P. B. : Pour l’instant, Mahmoud Ahmadinejad semble bien parti pour conserver son poste de président de la République. Mais rien n’est encore sûr, et l’issue du scrutin dépend pour partie de Washington. Si l’on assiste à l’ouverture d’un vrai dialogue entre l’Iran et les Etats-Unis, dans lequel les Américains affichent leur fermeté contre le programme nucléaire iranien tout en montrant que leur but n’est pas de renverser le régime en place à Téhéran, alors des avancées sont possibles. Un tel dialogue en effet desservirait Mahmoud Ahmadinejad et les conservateurs, qui ont besoin d’un adversaire pour exister, qui jouent la stratégie de la tension, qui ont besoin pour être élus de s’autodésigner comme les remparts contre « l’agresseur » américain. Au demeurant, la politique étrangère provocatrice menée par George Bush a été l’une des raisons de l’élection de Mahmoud Ahmadinejad en 2005. Si la tension baissait entre Washington et Téhéran, les modérés pourraient plus facilement faire entendre leur voix à Téhéran, ce qui correspond largement aux attentes de la population iranienne, notamment de la jeunesse.
En fait, Mahmoud Ahmadinejad n’a pas personnellement intérêt à la reprise du dialogue avec les Etats-Unis, mais l’Iran en tant que pays y a intérêt. L’Iran est la puissance émergente dans la région, celle qui a le plus augmenté son influence.

MFI : 2009 devrait voir l’Irak affirmer de façon croissante sa souveraineté. C’est un facteur de stabilisation pour le Proche-Orient ?
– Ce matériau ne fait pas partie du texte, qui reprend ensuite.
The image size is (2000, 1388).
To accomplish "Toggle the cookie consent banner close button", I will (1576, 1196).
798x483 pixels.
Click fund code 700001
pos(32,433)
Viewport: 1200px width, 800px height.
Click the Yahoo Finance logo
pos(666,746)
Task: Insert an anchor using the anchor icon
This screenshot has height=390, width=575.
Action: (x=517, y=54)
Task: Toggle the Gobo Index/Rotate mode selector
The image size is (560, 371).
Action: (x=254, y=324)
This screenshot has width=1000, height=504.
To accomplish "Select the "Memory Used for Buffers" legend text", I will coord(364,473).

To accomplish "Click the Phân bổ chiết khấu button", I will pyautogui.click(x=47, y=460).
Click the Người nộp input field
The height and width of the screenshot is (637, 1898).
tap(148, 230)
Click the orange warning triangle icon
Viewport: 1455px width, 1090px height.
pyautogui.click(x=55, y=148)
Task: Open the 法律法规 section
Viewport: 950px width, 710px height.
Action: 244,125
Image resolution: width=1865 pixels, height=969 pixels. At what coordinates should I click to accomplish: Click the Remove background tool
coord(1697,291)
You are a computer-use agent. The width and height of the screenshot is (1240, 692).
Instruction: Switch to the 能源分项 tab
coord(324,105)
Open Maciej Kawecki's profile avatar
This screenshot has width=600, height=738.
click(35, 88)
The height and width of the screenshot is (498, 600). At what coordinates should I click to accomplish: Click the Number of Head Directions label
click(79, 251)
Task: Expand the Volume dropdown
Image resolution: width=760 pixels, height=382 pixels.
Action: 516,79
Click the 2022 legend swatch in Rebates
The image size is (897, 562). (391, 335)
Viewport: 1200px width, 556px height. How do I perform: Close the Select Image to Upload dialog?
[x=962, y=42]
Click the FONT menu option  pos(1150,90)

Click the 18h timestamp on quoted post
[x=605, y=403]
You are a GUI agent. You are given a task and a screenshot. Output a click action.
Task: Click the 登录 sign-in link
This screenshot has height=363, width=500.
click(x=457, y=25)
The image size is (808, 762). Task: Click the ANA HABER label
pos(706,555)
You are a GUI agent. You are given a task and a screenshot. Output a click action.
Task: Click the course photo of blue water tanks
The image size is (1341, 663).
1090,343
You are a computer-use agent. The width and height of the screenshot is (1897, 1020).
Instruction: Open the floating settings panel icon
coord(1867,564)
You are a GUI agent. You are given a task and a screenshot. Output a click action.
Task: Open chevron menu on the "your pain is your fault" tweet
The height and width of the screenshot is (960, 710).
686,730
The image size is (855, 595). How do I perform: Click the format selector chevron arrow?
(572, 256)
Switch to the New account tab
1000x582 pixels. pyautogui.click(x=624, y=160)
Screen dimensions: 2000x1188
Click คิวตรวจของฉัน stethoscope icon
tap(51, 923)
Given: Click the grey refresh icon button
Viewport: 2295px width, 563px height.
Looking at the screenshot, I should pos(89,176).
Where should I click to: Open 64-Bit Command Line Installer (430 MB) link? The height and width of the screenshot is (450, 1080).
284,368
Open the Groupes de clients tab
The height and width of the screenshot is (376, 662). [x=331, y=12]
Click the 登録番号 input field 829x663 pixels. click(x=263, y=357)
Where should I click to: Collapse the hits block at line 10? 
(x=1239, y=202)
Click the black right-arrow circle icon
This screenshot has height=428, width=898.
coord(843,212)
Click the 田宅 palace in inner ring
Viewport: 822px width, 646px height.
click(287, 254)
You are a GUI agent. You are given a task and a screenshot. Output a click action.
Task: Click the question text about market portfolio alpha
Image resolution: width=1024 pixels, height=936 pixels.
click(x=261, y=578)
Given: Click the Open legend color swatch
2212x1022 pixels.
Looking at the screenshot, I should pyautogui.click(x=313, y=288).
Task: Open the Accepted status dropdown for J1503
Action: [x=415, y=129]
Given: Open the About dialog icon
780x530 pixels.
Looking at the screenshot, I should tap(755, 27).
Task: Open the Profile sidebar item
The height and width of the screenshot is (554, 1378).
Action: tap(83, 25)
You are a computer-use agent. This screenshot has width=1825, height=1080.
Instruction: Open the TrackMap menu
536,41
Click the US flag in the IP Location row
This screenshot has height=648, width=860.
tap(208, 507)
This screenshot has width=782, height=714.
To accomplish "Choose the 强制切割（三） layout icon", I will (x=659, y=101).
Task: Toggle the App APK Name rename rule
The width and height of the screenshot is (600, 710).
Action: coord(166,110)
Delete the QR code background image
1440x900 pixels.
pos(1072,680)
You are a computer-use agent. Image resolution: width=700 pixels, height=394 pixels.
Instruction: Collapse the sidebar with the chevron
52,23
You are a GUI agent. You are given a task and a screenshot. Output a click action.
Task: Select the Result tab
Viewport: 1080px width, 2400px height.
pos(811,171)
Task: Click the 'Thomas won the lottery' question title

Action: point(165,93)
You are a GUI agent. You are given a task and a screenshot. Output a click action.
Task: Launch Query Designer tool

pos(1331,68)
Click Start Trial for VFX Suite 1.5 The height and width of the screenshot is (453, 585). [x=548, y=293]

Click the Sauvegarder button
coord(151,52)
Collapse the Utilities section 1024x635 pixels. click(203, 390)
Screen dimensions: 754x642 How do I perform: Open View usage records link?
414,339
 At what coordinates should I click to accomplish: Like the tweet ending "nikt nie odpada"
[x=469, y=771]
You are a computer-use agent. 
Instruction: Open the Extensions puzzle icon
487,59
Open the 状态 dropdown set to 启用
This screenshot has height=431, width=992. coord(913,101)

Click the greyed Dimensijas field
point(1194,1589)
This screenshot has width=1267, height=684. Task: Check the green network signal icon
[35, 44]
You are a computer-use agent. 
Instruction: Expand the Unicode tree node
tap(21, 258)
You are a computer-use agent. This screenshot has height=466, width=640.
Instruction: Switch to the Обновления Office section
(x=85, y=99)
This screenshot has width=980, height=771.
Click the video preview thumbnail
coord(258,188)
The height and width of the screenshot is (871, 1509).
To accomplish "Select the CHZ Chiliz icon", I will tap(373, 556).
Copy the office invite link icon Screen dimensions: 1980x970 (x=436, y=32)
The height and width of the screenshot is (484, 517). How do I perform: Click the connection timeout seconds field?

P. B. : Certainement. Ce sera un abcès de fixation en moins, une guerre en moins. Cependant, une situation apaisée en Irak ne légitime en rien le conflit passé. Ce retour au calme ne signifie pas que la guerre a été un succès, ni que son bilan est positif. La situation sécuritaire devrait s’améliorer en 2009, mais le traumatisme de la guerre sera long à se refermer, dans les pays musulmans mais aussi aux Etats-Unis. On aura du mal à effacer des mémoires collectives les combats, les attentats, les morts, les violences inter-communautaires, le scandale de la prison d’Abou-Ghraib, les abus à Guantanamo.